In his weekly presentation to the commissioners, Singer pointed out that Carroll County has seen record numbers for total COVID-19 cases in each of the past three weeks. He also noted that four people died last week and worried that a spike in deaths could follow this recent increase in cases. In fact, another Carroll County death was announced by the health department on Tuesday afternoon. Singer said more over-65 Carroll countians tested positive last week than in any other week of the pandemic.

“We really need to be concerned about this high-risk age group. And we really need to think about the potential risk we could be putting this population in,” Singer said, referring to Thanksgiving.

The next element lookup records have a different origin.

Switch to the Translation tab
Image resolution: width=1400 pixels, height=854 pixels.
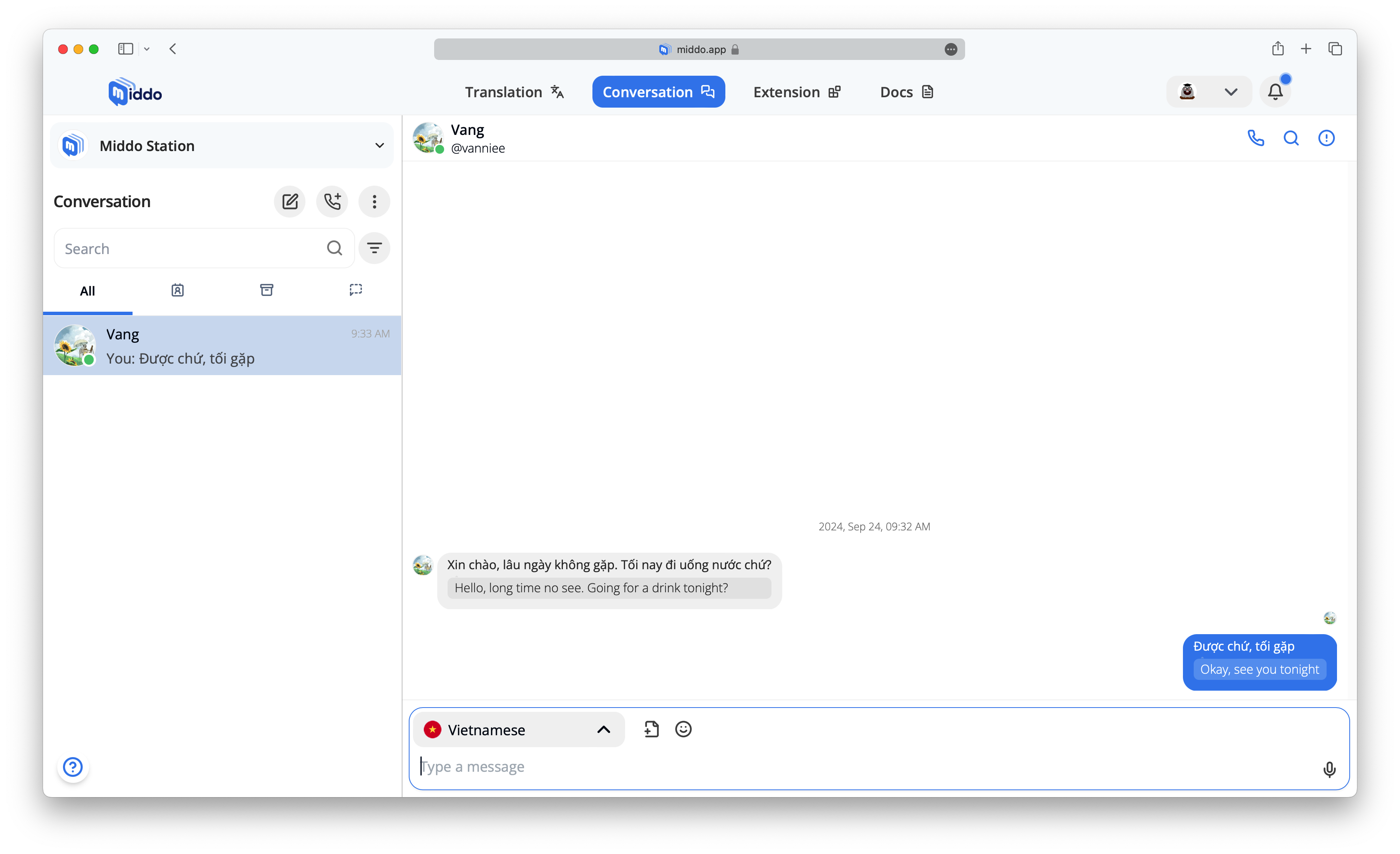point(514,91)
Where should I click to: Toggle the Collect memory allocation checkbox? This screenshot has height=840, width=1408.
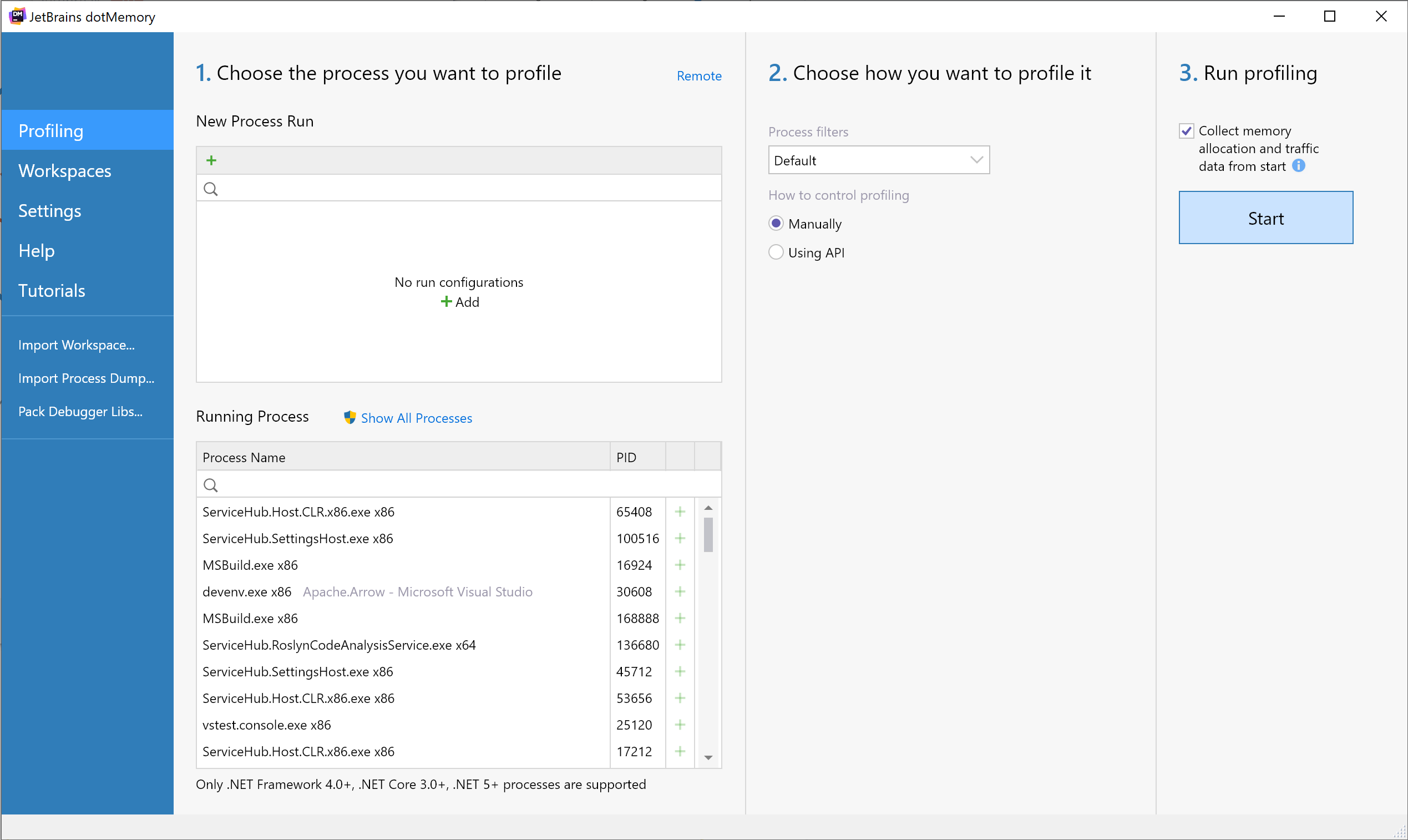(x=1187, y=131)
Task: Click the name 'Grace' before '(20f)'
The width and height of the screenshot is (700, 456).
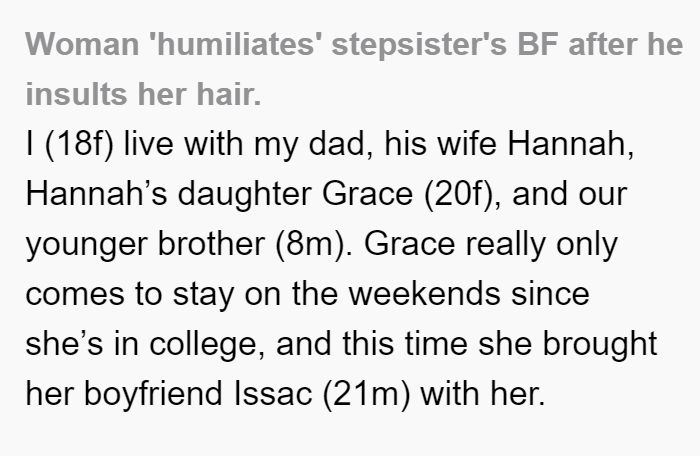Action: click(x=367, y=194)

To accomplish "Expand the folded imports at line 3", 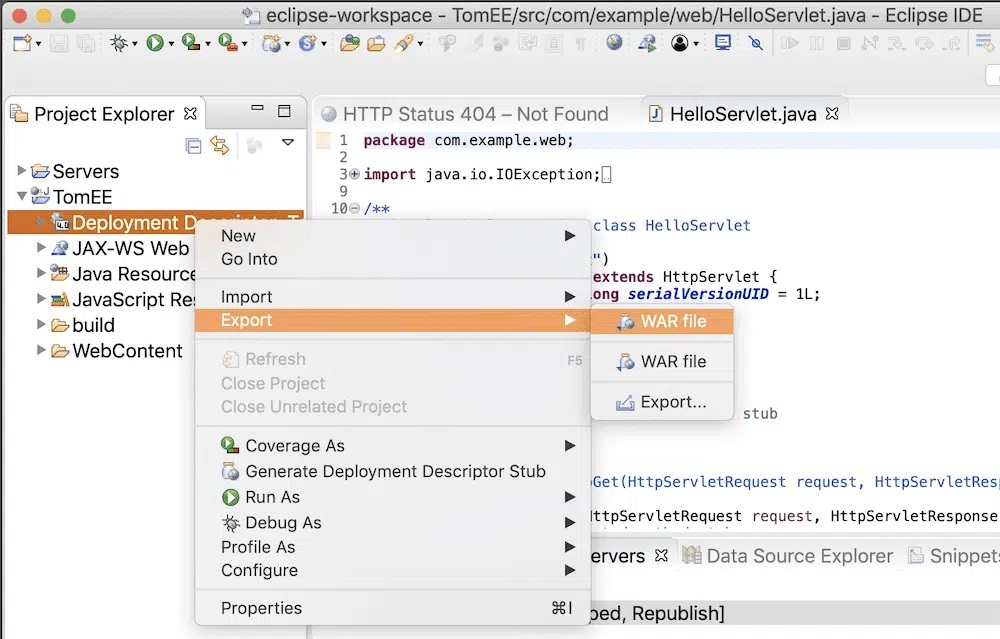I will click(354, 175).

Gov. Hogan’s executive orders outlaw gatherings of more than 25, but Commissioner Dennis Frazier, R-District 3, asked Singer how many he thought would be too many if families do insist on getting together Thursday for Thanksgiving.

“I really think you’ve got to try to keep your groups to less than 10,” he said, recommending that people spread out as best they can. “I can’t imagine 25. That’s too many people.”

So, again, we urge everyone to listen to Singer and pretty much every other public health expert out there and take significant precautions this Thanksgiving. Don’t travel. Use Zoom or some other teleconferencing service, to enjoy a virtual dinner with family, if that’s possible. And if you insist on getting together, keep the gatherings to less than 10, stay outside as much as possible and socially distance. Making it through the first week of December symptom-free would give everyone something to be thankful for.